Bir gün bizim Hoca’nın saç, sakalı uzamış;
Berbere gitmek için erkenden hazırlanmış.
Yolda selam vermiş; hısıma, akrabaya,
Güler yüzlü, samimi, nasuhî bir edayla.
Berbere girince, şöylece bir bakınmış,
Ustası olmayınca çırağından sakınmış.
Ustan nerdedir deyip, sormuş hâl, hatırını;
Mecbur kalmış çırağa yaptırmış tıraşını.
Çırak da ne çırakmış; beceriksiz, acemi,
Hoca’nın kafasının yaralanmış her yeri.
Hoca’nın kafasına çırak hep pamuk koymuş,
İsteyerek yapmamış, elinden gelen buymuş!
Hoca tıraş bitmeden kalkmış anca sabretmiş,
Çok canı canmış, kızmış fakat, belli etmemiş.
Çırak gayet geniş, gülümsemiş pişkince;
“Hoca’m daha bitmedi, kalktınız siz erkence.”
Hoca onu kırmadan konuşmuş ve lakin;
Sabrını zorlayarak, söylemiş sakin sakin.
“Başımın yarısına pamuk ektin, ne derim;
Diğer yarısına belki ben de keten ekerim.”
Kayıt Tarihi : 12.2.2014 22:19:00





© Bu şiirin her türlü telif hakkı şairin kendisine ve / veya temsilcilerine aittir.

Şerife hocamızın bu çalışması da didaktik şiire çok güzel bir örnek.
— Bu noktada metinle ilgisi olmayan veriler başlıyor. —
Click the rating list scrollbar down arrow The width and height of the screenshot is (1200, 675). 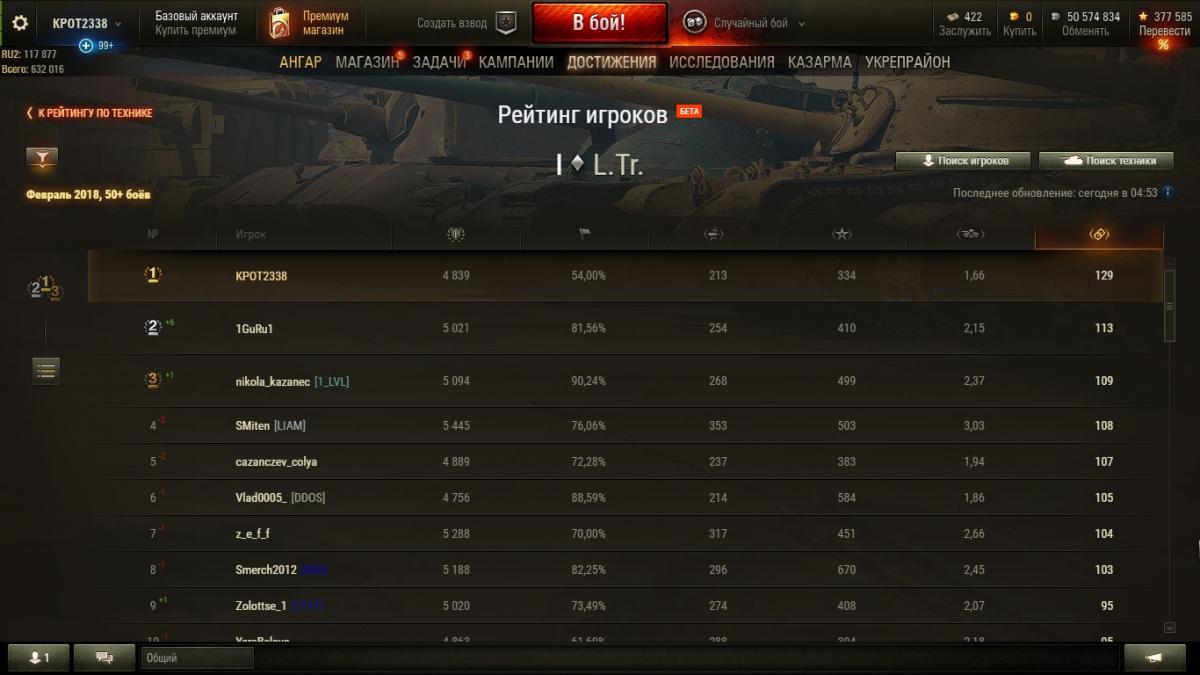click(x=1170, y=628)
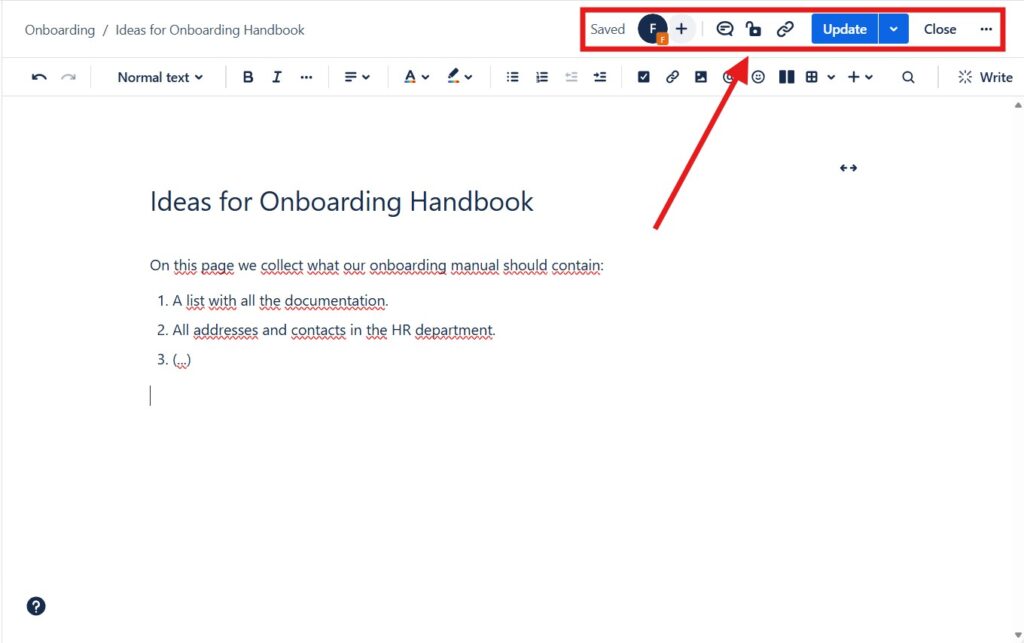This screenshot has width=1024, height=643.
Task: Open the page restrictions lock
Action: 754,28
Aslına bakılırsa, Nasrettin Hoca'nın bütün fıkraları, mahiyetinde didaktik öğeler barındıran şiirsel yapısıyla şiire evrilmeye müsait değerlerdir.
Şerife'nin bu istikametteki çalışmalarını sürdürmesinde çok büyük yarar görüyorum. Çünkü, özellikle çocuk edebiyatımızın bu tür eserler bakımından fakir olduğunu üzülerek belirtmeliyim.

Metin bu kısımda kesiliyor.